_Task goal_. Please filter the data down to the lines that include the word "computer" and copy them.

_Records to use_.
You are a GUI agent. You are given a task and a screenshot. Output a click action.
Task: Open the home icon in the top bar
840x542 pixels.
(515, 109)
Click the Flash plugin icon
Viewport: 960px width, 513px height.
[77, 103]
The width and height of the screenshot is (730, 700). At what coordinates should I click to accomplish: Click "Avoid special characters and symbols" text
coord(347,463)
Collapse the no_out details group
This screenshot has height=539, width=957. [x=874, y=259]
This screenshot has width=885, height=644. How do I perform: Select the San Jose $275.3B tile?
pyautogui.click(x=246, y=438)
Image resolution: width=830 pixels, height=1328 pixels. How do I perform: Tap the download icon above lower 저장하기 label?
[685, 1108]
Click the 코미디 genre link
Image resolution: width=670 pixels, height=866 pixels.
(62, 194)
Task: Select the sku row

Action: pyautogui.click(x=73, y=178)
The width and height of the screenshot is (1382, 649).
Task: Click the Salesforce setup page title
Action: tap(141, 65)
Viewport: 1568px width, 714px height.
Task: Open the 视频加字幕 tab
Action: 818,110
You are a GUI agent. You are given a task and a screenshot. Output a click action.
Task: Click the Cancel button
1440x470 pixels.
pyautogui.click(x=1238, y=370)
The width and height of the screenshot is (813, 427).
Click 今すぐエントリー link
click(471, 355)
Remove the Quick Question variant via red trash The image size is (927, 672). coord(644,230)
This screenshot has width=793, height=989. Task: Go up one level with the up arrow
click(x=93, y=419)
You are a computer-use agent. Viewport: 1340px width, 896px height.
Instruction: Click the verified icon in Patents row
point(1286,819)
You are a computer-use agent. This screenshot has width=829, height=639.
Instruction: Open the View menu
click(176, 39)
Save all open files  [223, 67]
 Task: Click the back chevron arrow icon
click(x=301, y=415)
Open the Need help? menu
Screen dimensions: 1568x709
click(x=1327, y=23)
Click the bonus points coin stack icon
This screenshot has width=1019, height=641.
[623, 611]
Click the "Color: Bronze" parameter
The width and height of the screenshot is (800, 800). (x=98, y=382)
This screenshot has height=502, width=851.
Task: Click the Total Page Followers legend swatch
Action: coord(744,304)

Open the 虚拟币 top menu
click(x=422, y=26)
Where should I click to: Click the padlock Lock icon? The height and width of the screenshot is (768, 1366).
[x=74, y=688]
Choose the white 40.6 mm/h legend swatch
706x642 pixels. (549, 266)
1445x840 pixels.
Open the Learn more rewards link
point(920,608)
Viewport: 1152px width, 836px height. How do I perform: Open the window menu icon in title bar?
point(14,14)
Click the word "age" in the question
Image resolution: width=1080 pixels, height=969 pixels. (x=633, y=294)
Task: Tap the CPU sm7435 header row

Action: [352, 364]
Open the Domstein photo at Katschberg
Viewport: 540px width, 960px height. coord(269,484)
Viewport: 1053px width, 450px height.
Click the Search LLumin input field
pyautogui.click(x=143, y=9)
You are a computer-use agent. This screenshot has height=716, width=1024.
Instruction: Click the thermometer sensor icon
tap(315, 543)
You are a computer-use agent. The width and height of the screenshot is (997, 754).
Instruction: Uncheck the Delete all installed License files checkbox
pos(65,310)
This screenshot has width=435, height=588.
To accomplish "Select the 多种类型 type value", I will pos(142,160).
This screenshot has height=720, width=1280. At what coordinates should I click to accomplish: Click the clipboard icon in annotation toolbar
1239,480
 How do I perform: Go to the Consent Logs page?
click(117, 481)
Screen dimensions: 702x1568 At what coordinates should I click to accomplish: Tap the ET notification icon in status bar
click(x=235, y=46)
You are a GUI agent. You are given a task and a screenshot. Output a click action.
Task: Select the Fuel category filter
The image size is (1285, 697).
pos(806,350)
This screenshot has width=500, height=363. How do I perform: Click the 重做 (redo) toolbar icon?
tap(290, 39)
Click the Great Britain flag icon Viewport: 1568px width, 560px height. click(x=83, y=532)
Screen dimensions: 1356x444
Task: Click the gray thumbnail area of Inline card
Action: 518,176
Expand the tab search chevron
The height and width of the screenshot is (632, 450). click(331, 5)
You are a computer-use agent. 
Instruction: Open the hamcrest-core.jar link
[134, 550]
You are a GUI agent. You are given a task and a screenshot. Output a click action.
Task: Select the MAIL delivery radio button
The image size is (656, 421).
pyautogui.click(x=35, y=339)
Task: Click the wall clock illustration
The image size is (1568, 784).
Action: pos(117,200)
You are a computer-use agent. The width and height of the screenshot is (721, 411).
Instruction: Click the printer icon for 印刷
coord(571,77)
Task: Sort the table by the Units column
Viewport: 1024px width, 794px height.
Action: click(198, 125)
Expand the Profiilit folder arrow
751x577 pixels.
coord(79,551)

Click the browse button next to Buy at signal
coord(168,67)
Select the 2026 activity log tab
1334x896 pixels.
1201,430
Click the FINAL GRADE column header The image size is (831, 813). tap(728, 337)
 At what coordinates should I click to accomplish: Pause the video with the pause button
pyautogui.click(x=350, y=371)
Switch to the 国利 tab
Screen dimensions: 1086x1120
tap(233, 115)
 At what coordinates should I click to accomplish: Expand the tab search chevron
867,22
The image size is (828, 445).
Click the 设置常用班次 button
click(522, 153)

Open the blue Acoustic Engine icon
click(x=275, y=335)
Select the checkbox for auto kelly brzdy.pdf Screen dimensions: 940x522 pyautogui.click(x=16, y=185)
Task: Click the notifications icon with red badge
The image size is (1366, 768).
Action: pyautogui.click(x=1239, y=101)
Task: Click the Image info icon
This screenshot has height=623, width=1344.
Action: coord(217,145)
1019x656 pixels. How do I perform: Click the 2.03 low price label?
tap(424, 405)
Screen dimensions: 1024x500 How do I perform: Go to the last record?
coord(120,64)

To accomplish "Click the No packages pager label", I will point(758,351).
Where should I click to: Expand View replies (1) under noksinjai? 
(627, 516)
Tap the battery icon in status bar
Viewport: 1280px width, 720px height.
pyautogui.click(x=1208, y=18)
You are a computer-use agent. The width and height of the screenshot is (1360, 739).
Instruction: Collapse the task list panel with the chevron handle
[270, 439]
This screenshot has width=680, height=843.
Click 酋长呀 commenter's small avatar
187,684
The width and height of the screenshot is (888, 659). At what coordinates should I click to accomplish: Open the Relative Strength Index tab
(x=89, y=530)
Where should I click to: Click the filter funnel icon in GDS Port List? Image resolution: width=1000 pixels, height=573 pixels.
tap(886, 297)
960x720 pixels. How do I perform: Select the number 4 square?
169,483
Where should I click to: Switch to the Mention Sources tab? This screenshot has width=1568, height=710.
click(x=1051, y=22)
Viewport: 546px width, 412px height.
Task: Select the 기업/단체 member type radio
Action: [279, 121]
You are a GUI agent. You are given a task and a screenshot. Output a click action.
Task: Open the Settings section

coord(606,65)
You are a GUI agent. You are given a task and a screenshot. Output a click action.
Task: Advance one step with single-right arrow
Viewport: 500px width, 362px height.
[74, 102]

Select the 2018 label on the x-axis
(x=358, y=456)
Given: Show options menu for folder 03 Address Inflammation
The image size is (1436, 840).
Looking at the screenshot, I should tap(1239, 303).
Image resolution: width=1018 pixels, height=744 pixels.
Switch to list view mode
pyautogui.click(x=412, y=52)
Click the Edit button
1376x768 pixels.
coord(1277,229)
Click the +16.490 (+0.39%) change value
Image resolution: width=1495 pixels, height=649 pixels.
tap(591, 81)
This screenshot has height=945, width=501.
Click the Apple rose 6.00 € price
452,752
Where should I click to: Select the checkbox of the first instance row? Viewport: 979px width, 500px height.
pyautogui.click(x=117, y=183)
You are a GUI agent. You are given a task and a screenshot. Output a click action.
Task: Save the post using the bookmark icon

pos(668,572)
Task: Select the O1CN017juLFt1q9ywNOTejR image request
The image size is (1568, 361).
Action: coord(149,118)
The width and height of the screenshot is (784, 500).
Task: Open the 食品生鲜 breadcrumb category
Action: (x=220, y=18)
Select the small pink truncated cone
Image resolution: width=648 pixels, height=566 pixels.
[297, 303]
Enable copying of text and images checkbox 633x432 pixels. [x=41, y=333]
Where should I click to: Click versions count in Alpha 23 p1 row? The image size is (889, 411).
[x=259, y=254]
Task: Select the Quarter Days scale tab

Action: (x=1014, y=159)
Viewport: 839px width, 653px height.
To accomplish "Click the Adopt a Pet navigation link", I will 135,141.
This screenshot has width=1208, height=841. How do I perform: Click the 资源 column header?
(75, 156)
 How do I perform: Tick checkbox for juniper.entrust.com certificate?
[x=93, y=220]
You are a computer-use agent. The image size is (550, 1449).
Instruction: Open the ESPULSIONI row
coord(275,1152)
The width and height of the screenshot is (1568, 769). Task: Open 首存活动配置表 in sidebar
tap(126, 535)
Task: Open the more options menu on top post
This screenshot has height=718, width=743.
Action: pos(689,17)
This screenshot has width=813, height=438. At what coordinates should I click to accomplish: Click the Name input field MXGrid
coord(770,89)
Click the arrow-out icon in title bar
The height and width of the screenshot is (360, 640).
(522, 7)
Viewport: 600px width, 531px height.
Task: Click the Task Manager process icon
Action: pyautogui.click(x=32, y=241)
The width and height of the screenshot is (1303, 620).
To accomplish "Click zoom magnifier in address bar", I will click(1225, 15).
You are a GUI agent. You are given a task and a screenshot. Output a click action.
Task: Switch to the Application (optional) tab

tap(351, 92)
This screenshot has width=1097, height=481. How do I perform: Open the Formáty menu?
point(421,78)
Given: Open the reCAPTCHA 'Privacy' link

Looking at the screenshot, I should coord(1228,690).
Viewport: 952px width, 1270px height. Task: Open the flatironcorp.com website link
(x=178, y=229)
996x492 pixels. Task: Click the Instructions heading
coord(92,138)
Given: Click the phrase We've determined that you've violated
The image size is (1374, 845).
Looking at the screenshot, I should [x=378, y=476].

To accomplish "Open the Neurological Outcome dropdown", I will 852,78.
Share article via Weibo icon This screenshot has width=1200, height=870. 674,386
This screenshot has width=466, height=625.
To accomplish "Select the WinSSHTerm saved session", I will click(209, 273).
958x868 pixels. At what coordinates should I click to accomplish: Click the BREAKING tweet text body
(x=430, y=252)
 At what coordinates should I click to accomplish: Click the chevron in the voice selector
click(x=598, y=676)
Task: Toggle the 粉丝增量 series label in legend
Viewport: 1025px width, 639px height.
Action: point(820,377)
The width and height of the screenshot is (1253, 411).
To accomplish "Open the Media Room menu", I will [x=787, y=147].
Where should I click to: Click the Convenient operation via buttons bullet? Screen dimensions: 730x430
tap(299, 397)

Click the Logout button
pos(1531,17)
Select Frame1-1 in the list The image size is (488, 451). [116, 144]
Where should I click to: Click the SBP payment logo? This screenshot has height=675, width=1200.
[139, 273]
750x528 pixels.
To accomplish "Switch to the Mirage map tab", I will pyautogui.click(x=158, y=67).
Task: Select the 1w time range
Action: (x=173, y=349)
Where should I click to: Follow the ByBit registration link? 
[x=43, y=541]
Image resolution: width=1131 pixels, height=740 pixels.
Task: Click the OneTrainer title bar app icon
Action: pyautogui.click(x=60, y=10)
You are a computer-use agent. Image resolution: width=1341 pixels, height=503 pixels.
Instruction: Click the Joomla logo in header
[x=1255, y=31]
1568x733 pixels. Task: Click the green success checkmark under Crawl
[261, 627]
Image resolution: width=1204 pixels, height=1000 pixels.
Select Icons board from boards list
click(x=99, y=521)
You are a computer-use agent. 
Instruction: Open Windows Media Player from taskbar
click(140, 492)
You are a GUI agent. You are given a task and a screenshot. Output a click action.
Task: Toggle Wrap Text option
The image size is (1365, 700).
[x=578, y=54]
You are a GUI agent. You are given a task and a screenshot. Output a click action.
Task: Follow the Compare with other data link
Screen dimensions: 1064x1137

_Reply_.
You are a computer-use agent. Viewport: 1340px width, 896px height.
You are a computer-use agent. This screenshot has width=829, height=639.
You are a computer-use agent. This screenshot has height=716, width=1024.
You are a computer-use agent. The width and height of the screenshot is (997, 754).
You are a computer-use agent. 
You are a computer-use agent. The width and height of the screenshot is (721, 411).
You are a computer-use agent. The width and height of the screenshot is (1360, 739).
You are a computer-use agent. The image size is (550, 1449).
You are a computer-use agent. Image resolution: width=1341 pixels, height=503 pixels.
You are a computer-use agent. 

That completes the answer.